= What to do =
Update the items starting with the line that contains "Image resolution: width=1184" and going on through the line that contains "Action: point(321,44)" by replacing "calendar" with "planner". Give back only those lines, with nothing else altered.

═════ Exercise materials

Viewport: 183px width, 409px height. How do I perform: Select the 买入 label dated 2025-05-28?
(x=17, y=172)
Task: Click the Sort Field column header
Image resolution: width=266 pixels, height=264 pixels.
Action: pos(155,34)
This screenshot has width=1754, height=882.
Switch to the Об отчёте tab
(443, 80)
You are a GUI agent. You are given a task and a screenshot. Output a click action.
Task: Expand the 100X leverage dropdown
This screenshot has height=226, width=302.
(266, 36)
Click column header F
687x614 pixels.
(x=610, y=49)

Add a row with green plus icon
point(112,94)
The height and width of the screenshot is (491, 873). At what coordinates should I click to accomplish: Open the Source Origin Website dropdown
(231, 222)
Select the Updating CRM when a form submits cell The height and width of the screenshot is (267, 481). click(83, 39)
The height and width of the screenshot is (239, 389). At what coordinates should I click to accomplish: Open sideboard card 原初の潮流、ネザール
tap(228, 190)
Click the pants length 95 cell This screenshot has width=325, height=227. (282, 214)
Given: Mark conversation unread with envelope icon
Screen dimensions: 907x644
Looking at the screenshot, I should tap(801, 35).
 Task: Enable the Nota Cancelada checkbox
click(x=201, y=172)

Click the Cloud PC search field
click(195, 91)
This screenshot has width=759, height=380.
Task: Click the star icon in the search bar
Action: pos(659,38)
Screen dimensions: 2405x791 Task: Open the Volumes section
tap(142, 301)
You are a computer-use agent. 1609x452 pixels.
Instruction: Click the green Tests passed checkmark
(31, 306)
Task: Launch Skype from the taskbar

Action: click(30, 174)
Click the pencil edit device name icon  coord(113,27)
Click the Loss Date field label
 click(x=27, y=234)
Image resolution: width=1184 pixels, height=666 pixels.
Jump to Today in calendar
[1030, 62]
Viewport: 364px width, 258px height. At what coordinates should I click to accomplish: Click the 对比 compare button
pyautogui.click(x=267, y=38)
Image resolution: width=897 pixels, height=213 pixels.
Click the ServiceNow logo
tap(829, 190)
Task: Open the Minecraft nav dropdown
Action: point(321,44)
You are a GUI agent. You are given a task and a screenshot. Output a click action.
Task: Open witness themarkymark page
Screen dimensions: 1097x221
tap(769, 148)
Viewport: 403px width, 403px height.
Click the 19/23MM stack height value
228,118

══════════

= Exercise result =
Image resolution: width=1184 pixels, height=666 pixels.
Jump to Today in planner
[1030, 62]
Viewport: 364px width, 258px height. At what coordinates should I click to accomplish: Click the 对比 compare button
pyautogui.click(x=267, y=38)
Image resolution: width=897 pixels, height=213 pixels.
Click the ServiceNow logo
tap(829, 190)
Task: Open the Minecraft nav dropdown
Action: point(321,44)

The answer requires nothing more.